AIM OF THE EXERCISE:
In the answer, give only the lines from the one containing "Store Services (853, 266)" to the end of the listing below, each reproduced word for word.

DATA FOR PROCESSING:
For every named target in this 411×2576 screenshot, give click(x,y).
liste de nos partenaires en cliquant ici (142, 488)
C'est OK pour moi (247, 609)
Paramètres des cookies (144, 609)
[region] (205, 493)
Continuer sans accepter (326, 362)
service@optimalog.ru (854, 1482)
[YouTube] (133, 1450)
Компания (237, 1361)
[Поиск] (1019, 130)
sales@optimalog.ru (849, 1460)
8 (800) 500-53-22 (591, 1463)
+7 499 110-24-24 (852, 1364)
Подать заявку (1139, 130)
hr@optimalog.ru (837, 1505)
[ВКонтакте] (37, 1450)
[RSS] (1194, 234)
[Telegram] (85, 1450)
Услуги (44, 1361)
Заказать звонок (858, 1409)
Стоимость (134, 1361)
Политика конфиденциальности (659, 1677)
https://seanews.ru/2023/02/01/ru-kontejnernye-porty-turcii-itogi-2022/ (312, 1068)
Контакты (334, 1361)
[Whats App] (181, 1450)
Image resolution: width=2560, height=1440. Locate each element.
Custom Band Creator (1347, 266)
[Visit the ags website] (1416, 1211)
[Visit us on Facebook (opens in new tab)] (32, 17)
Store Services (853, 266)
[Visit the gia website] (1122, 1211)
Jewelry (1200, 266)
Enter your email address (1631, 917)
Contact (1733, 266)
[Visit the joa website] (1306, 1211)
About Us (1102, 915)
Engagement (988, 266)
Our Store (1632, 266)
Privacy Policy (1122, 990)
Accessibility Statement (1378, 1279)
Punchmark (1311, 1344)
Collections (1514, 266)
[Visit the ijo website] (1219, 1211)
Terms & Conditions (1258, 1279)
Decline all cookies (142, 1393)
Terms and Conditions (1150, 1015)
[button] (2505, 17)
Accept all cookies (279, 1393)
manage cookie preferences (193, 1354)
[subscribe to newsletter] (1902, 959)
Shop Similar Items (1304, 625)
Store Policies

WRITTEN RESPONSE:
Store Services (853, 266)
[Visit the gia website] (1122, 1211)
Jewelry (1200, 266)
Enter your email address (1631, 917)
Contact (1733, 266)
[Visit the joa website] (1306, 1211)
About Us (1102, 915)
Engagement (988, 266)
Our Store (1632, 266)
Privacy Policy (1122, 990)
Accessibility Statement (1378, 1279)
Punchmark (1311, 1344)
Collections (1514, 266)
[Visit the ijo website] (1219, 1211)
Terms & Conditions (1258, 1279)
Decline all cookies (142, 1393)
Terms and Conditions (1150, 1015)
[button] (2505, 17)
Accept all cookies (279, 1393)
manage cookie preferences (193, 1354)
[subscribe to newsletter] (1902, 959)
Shop Similar Items (1304, 625)
Store Policies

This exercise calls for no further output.